Positional parameters

Var	Description
`$0`	The path of the executed shell script (not the path to the bash interpreter).
`$1`	The first command line argument. (`$2` is the second, etc.)
`$#`	The number of positional arguments (`$1`, `$2`, …) available, not including the shell script itself.
`"$*"`	All positional arguments, as one token. This should always be quoted.
`"$@"`	All positional arguments, as multiple individually quoted tokens. It should also always be quoted, and it’s generally preferable to `"$*"`.
`$$`	PID of the current process.
`$!`	PID of the most recently executed background process.
`$_`	Final argument of most recently executed command
`$?`	Exit status of most recently executed command

Operators

	Description
`=~`	tests for a match anywhere. For example, `[[ "$@" =~ '--help' ]]` checks whether any of the command line arguments are `--help`.
`-z ""` or `-z`	Evaluates to true
`-z "something"`	Evaluates to false
`${var+whatever}`	If `$var` is set to anything, evaluates to null (i.e., the empty string); otherwise evaluates to the string “whatever”
`-z ${var+whatever}`	So, this test evaluates to true when `var` is unset, and “whatever” can be any non-empty string.
`-z "$var"`	This evaluates to true if `var` is unset or set to the empty string. (But throws if `var` is unset and `set -u` is active.)
`-n ""`	Evaluates to false (`-n` is nearly the opposite of `-z`, but requires its argument to be quoted.)
`-n "$var"`	Evaluates to true if `var` is set to anything at all.

Internal variables

$PROMPT_COMMAND

Execute the contents of this variable as a command before showing the prompt.
$PIPESTATUS

An array of exit statuses from the different processes in the last sequence of piped commands. $PIPESTATUS[0] holds the exit status of the first (leftmost) process, $PIPESTATUS[1] holds the exit status of the second process, etc.

String manipulation

The Advanced Bash-Scripting Guide is misleading.

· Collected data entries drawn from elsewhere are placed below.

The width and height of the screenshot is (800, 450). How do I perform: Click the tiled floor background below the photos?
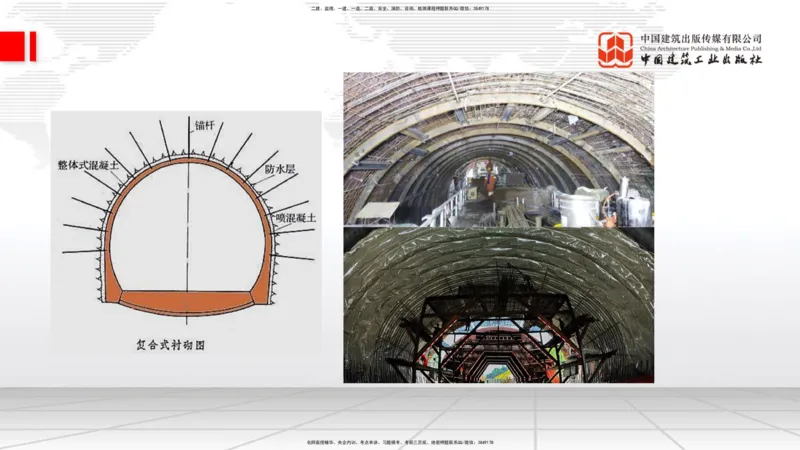[x=400, y=410]
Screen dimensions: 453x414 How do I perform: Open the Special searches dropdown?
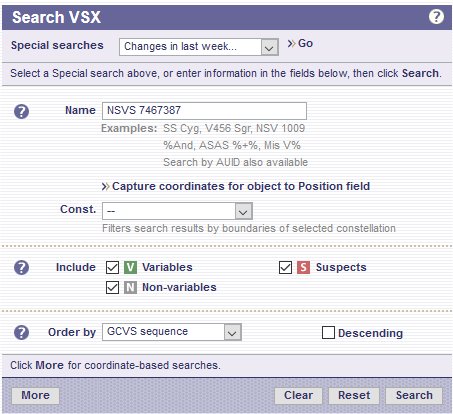199,47
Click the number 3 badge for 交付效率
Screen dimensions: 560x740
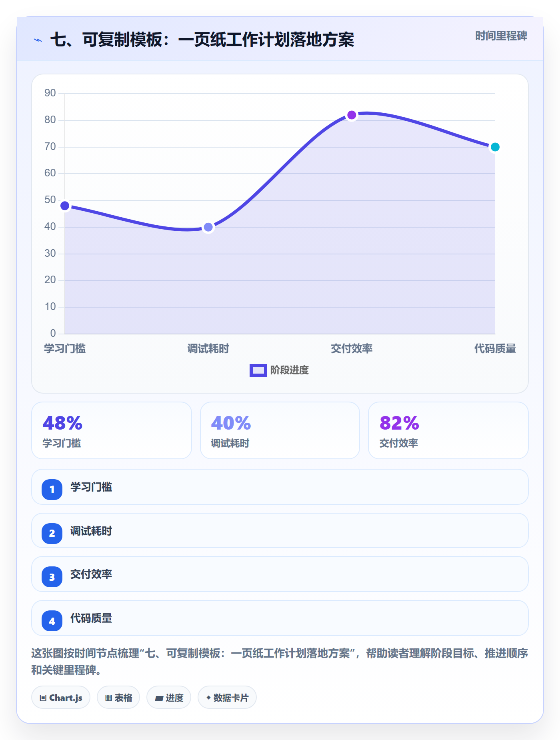[52, 577]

The string in these patterns is a variable name, while substring is the actual string value of the trigger pattern.

Syntax	Explanation
Deletion
`${string#substring}`	Delete shortest match of `substring` from front (implicit `^`) of the `$string` variable.
`${string##substring}`	Delete longest match of `substring` from front (implicit `^`) of the `$string` variable.
`${string%substring}`	Delete shortest match of `substring` from end (implicit `$`) of the `$string` variable.
`${string%%substring}`	Delete longest match of `substring` from end (implicit `$`) of the `$string` variable.
Replacement
`${string/substring/replacement}`	Replace first match (in `$string` variable) of `substring` with `replacement`.
`${string//substring/replacement}`	Replace all matches (in `$string` variable) of `substring` with `replacement`.
`${string/#substring/replacement}`	Replace `substring` with `replacement` iff the `$string` variable starts with `substring`.
`${string/%substring/replacement}`	Replace `substring` with `replacement` iff the `$string` variable ends with `substring`.

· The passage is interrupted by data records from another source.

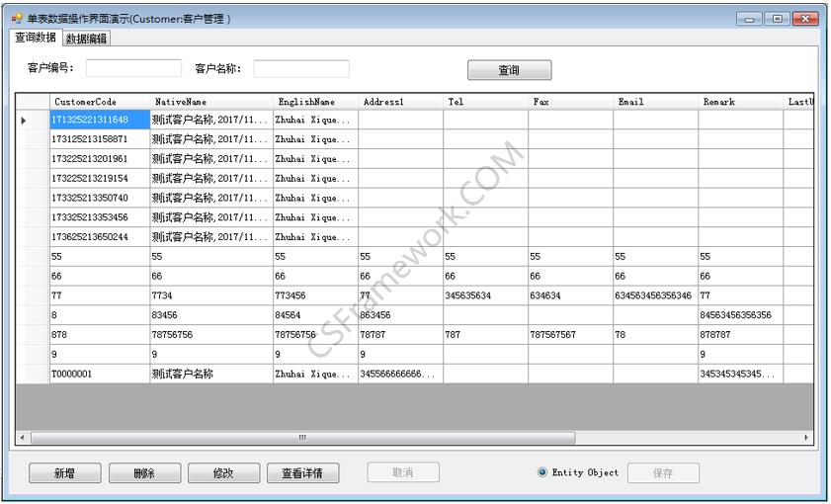
Task: Click the cell containing 345635634 in Tel column
Action: tap(484, 295)
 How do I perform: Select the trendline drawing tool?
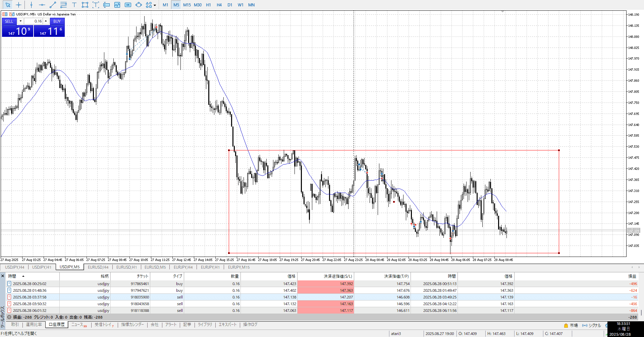click(53, 5)
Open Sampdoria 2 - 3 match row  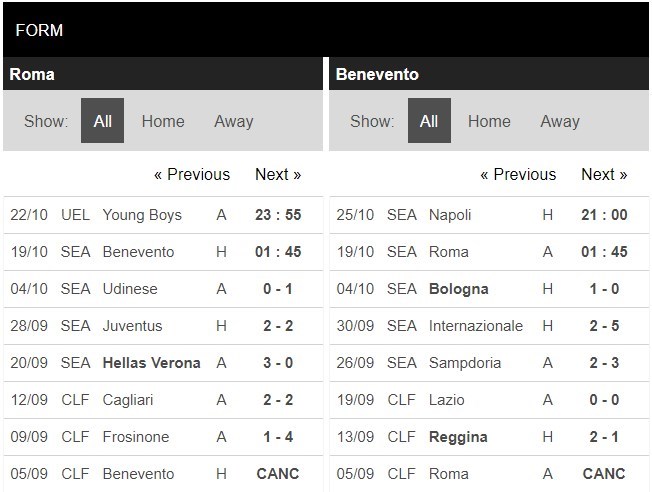489,363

For example, to replace all newlines in the variable IDS with commas: ${IDS//$'\n'/,}

Table of behaviors when $param is in different states, drawn from https://stackoverflow.com/a/16753536:

	`param` set and not null	`param` set but null	`param` unset
`${param:-word}`	substitute `$param`	substitute `word`	substitute `word`
`${param-word}`	substitute `$param`	substitute null	substitute `word`
`${param:=word}`	substitute `$param`	assign `word`	assign `word`
`${param=word}`	substitute `$param`	substitute null	assign `word`
`${param:?word}`	substitute `$param`	error, exit	error, exit
`${param?word}`	substitute `$param`	substitute null	error, exit
`${param:+word}`	substitute `word`	substitute null	substitute null
`${param+word}`	substitute `word`	substitute `word`	substitute null

Array variables

All bash variables are arrays; it’s just that most of them have only one value, and the default variable-dereferencing syntax retrieves the first value. I.e., $var is equivalent to the more explicit ${var[0]} for any variable var.

The special array variables $@, $*, and $#, as well as $1, $2, …, are well known since they refer to the command’s / function’s arguments, but other arrays require a little extra syntax:

`"${FILES[@]}"`	Reference all elements of the `FILES` variable.
`${#FILES[@]}`	Return the number of elements in the `FILES` variable.
`${!FILES[@]}`	Return the indices (keys for associative arrays) in the `FILES` variable.
`"${FILES[0]}"`	Retrieve the first entry of the `FILES` variable.
`"${FILES[1]}"`	Retrieve the second entry of the `FILES` variable.

Array literals use round parentheses; (a b), ( a b ), and ('a' 'b') are all equivalent; (a b), ('a b'), and (a, b) are all different.

INPUT_FILES=()

This initializes a local variable to have the value of an empty array. This is different from INPUT_FILES=, which sets the value (of the first element, implicitly) of the variable INPUT_FILES to the empty string.
INPUT_FILES+=(/tmp/z)

This appends the string /tmp/z to the INPUT_FILES variable. The RHS of the += operator is simply an array literal of any length, which gets concatenated to the end of the current value of the INPUT_FILES (array) variable.
INPUT_FILES+='/tmp/a'

This appends the string /tmp/a to the first element in INPUT_FILES; probably not what you intended!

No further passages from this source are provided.